Françoso: Além da questão salarial, as condições de trabalho nos hospitais que ficam em áreas de maior risco, do ponto de vista da violência e da segurança, é também um complicador?

Cecília: Seguramente. As queixas de agressão contra médicos subiram muito nos últimos anos.

Adalgisa: Outra questão relevante é que a regulação precisa ser mais divulgada para que os médicos e os prestadores entendam qual sua função e a necessidade de sua existência. Muitas famílias não compreendem que, às vezes, é necessário deslocar um paciente para outra cidade, longe da sua moradia, para garantir um recurso mais adequado de atendimento. É lamentável também que problemas judiciais cheguem à mesa do regulador e que, por falta de recurso, o médico seja penalizado.

Cecília: Às vezes é preciso tirar o paciente de uma UTI na qual ele tem recursos assegurados porque a família quer que ele vá para a UTI de outro hospital, que não tem vaga, e o juiz concorda com isso. Quanto aos médicos, a emergência e a regulação deveriam ser ensinadas na faculdade de Medicina. São poucas as que abordam esses temas. O recém-formado que vai exercer a medicina na emergência não conhece os princípios básicos que norteiam uma regulação médica.

Adalgisa: É preciso dar um salto de qualidade nessa questão da capacitação, não só para o médico regulador, mas também para o médico que está na outra ponta, para ele entender que o médico regulador tem um papel e ele tem outro.

Françoso: E reconhecer a autoridade do médico regulador.

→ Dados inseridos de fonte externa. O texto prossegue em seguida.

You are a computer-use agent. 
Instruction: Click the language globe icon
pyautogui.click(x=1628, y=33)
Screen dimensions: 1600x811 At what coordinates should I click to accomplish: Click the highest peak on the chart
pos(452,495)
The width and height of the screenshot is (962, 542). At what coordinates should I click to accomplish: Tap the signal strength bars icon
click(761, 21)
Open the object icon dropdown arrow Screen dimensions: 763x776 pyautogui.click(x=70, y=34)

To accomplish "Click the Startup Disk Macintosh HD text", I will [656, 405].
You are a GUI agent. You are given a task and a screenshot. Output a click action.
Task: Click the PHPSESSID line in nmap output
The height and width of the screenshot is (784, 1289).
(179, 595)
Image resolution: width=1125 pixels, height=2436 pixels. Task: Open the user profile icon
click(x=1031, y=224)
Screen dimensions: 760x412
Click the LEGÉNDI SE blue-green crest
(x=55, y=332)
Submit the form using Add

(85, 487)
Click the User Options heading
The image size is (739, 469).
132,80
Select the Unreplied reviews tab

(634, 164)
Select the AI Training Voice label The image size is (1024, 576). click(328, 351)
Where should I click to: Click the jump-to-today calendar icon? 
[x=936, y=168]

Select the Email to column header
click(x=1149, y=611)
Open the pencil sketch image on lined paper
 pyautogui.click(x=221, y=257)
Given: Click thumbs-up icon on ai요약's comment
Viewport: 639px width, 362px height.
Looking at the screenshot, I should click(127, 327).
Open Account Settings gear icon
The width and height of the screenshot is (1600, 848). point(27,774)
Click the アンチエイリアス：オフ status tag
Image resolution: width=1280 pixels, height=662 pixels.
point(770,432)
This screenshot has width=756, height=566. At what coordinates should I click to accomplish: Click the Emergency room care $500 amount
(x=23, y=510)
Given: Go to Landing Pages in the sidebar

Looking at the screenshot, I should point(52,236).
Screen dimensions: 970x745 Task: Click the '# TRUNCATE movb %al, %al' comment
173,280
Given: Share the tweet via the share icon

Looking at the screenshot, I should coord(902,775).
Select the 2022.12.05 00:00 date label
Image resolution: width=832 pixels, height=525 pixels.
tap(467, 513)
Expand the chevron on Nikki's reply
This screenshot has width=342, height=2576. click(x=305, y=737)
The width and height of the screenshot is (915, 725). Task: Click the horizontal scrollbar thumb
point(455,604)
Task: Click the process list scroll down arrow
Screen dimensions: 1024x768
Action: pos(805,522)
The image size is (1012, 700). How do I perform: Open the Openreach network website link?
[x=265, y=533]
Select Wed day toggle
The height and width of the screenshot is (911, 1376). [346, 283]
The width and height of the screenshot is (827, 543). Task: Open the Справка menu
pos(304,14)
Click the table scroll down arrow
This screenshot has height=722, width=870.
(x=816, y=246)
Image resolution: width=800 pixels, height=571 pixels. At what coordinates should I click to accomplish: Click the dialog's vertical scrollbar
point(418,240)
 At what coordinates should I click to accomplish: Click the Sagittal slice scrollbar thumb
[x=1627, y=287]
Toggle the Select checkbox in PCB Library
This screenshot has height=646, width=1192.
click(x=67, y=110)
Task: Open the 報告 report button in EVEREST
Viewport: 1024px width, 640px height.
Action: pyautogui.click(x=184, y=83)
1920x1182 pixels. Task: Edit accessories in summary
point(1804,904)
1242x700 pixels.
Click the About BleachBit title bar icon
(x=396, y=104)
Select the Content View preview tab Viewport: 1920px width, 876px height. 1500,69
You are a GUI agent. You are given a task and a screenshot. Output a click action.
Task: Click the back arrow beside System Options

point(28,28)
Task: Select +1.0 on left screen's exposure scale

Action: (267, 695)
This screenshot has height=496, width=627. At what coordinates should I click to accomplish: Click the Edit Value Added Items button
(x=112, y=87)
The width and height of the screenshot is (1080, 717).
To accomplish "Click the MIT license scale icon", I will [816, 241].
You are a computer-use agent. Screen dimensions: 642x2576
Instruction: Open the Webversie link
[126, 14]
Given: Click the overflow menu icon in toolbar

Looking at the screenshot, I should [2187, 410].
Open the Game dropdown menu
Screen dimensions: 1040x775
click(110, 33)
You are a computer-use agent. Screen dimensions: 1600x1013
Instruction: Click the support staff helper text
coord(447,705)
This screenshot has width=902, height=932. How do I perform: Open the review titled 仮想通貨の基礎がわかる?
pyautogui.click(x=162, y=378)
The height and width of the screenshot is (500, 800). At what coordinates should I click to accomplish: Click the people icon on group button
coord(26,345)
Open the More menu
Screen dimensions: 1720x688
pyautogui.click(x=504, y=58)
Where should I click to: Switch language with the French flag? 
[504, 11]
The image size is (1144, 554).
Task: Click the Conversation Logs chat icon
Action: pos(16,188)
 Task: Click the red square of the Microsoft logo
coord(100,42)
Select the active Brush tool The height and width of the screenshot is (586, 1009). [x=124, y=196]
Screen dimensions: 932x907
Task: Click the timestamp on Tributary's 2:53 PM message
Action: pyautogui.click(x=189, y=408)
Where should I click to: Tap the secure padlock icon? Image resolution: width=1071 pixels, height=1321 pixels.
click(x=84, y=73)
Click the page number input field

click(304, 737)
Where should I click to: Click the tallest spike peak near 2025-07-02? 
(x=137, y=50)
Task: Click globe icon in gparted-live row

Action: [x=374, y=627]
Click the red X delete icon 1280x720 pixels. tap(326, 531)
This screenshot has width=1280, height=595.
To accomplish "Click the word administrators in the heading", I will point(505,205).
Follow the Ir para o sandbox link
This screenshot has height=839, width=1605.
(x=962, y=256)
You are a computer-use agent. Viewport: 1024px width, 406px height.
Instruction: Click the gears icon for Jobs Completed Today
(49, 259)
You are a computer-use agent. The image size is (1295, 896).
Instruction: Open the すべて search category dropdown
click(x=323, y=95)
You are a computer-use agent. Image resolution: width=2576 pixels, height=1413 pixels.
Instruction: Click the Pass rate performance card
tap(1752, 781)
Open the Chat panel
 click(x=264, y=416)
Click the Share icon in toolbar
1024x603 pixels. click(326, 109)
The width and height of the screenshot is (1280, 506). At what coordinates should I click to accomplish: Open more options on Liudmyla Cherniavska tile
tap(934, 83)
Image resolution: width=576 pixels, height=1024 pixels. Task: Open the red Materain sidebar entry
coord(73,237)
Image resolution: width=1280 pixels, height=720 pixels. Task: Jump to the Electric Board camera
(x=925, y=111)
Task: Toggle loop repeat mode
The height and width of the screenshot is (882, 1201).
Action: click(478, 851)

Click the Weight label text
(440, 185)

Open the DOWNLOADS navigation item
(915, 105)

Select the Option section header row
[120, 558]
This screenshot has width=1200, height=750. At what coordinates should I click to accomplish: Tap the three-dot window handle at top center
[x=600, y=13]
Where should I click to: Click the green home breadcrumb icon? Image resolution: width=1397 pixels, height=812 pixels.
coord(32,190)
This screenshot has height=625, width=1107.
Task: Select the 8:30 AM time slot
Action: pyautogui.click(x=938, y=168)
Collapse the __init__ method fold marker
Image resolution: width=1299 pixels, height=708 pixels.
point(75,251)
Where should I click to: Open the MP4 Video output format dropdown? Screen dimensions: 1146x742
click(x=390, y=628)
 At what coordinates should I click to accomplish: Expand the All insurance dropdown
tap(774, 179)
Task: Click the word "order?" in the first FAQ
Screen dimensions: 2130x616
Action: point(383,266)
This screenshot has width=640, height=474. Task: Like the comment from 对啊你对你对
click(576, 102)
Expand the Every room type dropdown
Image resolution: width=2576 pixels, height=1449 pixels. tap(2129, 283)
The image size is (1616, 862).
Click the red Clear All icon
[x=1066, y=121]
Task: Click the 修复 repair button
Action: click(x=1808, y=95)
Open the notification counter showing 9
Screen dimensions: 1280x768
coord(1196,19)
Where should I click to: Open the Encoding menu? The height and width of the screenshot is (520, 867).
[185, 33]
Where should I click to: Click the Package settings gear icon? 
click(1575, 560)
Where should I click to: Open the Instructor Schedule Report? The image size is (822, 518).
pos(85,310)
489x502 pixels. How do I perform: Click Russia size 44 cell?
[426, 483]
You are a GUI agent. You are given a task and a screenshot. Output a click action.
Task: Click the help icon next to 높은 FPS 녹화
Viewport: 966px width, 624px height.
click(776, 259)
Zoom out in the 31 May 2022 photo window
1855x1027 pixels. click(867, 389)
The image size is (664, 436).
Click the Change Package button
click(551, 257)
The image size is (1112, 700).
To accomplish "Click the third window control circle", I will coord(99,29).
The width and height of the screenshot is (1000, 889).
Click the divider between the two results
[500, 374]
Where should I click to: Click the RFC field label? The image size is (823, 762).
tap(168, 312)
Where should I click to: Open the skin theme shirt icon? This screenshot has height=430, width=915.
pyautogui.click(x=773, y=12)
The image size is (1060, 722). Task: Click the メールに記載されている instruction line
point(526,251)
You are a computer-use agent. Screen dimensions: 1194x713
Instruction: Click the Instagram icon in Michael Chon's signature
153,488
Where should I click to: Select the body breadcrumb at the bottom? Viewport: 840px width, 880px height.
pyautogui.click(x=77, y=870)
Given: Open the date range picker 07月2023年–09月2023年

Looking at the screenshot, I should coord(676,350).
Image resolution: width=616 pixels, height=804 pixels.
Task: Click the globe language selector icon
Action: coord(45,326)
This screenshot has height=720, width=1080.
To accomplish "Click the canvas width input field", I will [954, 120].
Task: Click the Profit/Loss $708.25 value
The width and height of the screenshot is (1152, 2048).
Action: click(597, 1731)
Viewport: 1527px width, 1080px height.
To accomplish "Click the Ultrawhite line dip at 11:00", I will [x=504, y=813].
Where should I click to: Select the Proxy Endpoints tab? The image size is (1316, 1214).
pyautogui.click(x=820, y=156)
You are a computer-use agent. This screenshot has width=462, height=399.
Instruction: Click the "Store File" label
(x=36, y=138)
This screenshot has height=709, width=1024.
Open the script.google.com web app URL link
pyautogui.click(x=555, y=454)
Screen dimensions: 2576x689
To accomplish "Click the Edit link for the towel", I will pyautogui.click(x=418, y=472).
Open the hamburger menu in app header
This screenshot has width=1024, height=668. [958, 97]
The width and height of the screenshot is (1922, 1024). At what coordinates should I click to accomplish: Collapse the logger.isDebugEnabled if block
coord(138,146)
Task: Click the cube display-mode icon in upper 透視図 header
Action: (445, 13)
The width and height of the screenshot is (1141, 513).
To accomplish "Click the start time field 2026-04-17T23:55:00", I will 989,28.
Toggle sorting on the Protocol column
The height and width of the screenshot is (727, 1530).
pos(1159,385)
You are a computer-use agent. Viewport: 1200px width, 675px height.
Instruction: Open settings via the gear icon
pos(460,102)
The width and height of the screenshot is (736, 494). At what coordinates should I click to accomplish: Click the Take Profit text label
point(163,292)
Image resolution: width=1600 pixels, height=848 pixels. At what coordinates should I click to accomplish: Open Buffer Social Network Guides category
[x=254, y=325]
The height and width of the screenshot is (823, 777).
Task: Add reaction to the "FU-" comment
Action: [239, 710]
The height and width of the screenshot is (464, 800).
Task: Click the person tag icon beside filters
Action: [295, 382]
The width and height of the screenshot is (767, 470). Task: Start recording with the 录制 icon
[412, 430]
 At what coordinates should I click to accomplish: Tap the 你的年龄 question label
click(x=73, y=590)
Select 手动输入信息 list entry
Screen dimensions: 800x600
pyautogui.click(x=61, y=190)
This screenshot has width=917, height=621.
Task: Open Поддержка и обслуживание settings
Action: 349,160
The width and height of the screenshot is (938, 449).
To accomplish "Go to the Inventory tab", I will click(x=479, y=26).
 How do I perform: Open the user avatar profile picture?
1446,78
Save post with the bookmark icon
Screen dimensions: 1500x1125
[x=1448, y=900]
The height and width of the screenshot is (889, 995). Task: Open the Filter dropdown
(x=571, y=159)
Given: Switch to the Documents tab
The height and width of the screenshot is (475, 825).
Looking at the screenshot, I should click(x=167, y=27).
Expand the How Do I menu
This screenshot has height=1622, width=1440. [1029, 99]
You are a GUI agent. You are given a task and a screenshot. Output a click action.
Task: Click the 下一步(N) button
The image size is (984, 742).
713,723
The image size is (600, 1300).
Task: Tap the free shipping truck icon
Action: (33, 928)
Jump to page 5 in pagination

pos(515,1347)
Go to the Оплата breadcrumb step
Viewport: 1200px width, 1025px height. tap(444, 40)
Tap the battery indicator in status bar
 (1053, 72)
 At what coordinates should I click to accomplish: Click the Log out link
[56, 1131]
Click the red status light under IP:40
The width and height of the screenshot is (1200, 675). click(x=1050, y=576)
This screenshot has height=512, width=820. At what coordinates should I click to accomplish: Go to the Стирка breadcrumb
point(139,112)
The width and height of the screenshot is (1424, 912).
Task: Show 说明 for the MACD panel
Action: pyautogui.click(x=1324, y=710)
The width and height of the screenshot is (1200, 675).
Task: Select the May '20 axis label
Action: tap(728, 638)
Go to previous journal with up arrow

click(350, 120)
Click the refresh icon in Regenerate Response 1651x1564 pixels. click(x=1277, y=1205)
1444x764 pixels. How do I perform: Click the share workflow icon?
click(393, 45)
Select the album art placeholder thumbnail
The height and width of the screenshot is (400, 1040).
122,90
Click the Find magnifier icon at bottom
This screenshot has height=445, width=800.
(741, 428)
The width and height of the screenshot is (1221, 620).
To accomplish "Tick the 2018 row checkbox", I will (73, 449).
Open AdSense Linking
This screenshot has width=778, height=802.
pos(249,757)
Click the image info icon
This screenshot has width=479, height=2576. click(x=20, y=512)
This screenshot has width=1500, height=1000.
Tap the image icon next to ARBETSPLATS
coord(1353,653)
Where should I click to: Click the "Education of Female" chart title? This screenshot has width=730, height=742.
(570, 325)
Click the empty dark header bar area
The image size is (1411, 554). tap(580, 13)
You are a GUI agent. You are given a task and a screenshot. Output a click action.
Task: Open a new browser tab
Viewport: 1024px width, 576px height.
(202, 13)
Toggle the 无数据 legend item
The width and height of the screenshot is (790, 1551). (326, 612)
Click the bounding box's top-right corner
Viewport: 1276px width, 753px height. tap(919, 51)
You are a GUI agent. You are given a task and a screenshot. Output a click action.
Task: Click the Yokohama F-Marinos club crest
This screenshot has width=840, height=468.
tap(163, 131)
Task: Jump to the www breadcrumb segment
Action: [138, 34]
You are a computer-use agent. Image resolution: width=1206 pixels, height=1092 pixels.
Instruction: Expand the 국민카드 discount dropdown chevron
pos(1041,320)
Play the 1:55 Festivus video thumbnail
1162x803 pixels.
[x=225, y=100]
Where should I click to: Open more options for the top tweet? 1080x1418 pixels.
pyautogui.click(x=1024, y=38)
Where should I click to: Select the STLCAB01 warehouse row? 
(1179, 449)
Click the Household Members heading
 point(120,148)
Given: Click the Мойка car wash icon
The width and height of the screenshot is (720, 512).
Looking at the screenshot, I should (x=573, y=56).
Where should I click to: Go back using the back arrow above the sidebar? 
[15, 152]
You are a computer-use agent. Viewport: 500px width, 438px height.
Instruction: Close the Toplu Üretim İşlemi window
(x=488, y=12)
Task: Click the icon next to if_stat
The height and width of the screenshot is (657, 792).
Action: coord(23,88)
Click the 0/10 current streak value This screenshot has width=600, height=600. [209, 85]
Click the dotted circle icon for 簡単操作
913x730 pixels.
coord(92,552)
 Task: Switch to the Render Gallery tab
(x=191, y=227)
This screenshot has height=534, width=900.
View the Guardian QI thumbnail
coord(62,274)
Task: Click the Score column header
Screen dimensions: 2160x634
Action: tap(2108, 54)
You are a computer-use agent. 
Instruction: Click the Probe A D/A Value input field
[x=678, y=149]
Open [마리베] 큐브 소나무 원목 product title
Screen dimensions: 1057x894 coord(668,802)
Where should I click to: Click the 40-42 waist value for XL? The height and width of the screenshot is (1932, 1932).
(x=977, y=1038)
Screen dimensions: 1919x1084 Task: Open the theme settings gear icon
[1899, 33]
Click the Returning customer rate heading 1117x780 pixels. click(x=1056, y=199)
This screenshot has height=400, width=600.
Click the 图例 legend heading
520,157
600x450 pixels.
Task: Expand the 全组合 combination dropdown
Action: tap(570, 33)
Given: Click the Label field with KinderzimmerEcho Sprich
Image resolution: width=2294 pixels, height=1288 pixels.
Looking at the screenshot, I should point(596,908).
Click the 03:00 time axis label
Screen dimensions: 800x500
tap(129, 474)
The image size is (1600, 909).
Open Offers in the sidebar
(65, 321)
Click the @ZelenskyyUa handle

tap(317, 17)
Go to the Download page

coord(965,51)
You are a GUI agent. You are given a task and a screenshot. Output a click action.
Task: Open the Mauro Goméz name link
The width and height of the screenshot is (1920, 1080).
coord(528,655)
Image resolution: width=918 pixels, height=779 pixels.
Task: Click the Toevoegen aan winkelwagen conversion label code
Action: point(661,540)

   Adalgisa: Sim, exatamente. O médico da ponta precisa saber que o hospital onde trabalha tem de atender, sim, o paciente de outra região, porque isso foi pactuado. Além disso, não podemos esquecer que é preciso fortalecer a atenção básica e a organização de fluxos de acesso para níveis hierárquicos de atenção, porque a regulação é o último degrau de possibilidade de encaminhar o paciente para local mais adequado para o atendimento, na inexistência ou escassez do recurso disponível nas grades de referências regionais.

 

Cecília: A população precisa ser orientada a procurar o recurso correto para a sua doença. Na Europa, o paciente não chega a um pronto-socorro sem passar por um médico de família, primeiramente, ou por um recurso de menor complexidade. É uma distorção o paciente decidir para onde ele vai como acontece no Brasil. Em estabelecimentos de altíssima complexidade, doentes com patologias simples competem com outros, gravíssimos.

Françoso: Agradecemos imensamente a participação de vocês e esperamos ter colaborado para aprimorar a regulação médica em nosso Estado e municípios.